Advisors should keep in mind that if they speak too loudly about a client while working in their apartment, there is a possibility that neighbors could hear through thin walls. 

If advisors leave their computer unlocked and unattended, their children could accidentally transfer money to the wrong source. Downloaded files with a client’s personal identifying information on a shared family computer could result in a potential breach if an advisors’ children use that computer for homework. 

What’s more, if downloaded client documents are never deleted from the “downloads” folder, and another family member or child brought the said computer to a public area with unsecured Wi-Fi, those documents risk exposure. As advisors participate in an increased number of video calls, it is important to be aware of what is visible on screens. Accidentally sharing a screen with a client could risk leaking another client’s private information.

Mitigating risks
For advisors, the first line of defense against cybersecurity and compliance breaches is to be aware of the potential threats; the second is to take steps to help you stay protected. 

The most effective way to mitigate risks to both cybersecurity and compliance is education. If your company does not already have cybersecurity and remote work training in place, work with your team to enact them. For both advisors and clients, it is essential to update computers frequently, make sure that anti-virus software is up-to-date, and always use a VPN to secure the internet connection. 

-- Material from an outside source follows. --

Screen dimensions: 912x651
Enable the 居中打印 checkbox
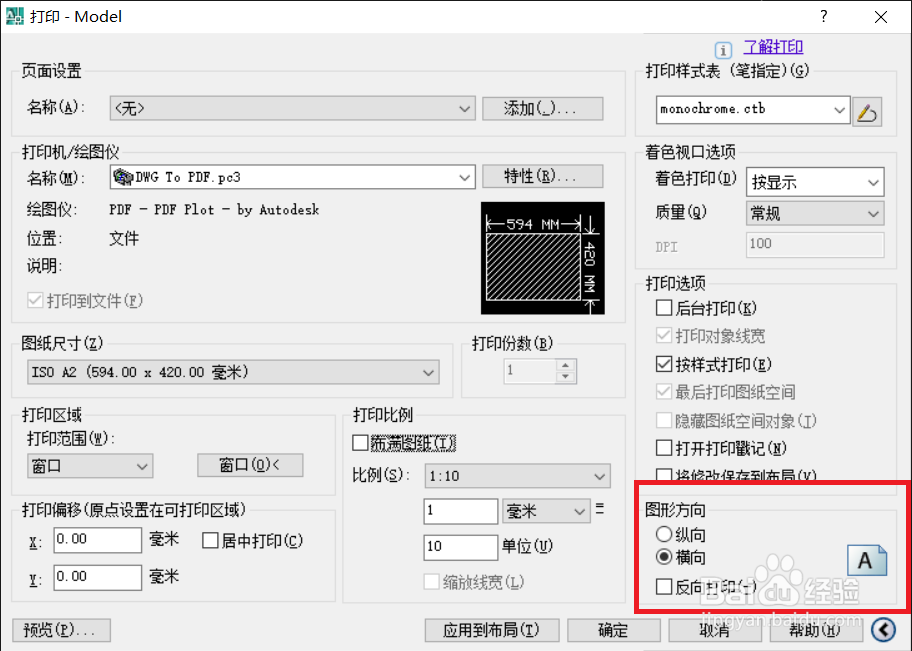click(x=210, y=540)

Advisors should also be prepared to comply with standards set by SEC and FINRA, in which regulators could ask firms for a copy of business continuity plans (BCPs) at any time. 

As firms scramble to update their models, it is imperative to know that you could receive a request at any time, and it will need to fit the COVID-19 work from home procedures. 

In addition to being aware of cybersecurity threats, advisors must be able to demonstrate what they are doing to mitigate security risks. Regulators want to see that advisors have enacted a plan and can demonstrate that they have updated it to fix any holes that are found as a result of working from home.  

As advisors limit face-to-face interactions with clients and communicate digitally, they need to keep proper documentation procedures in place for every type of communication. 

For example, all emails, social media communications and even texts with clients and prospects should have clear archive procedures. And advisors should communicate all cybersecurity precautions and warnings to their clients to help protect both sides.

As the coronavirus crisis escalates, it’s critical that technology and compliance officers continue to remind employees of the firm’s technology and privacy policies, particularly their fiduciary duty to fervently guard clients’ personal information.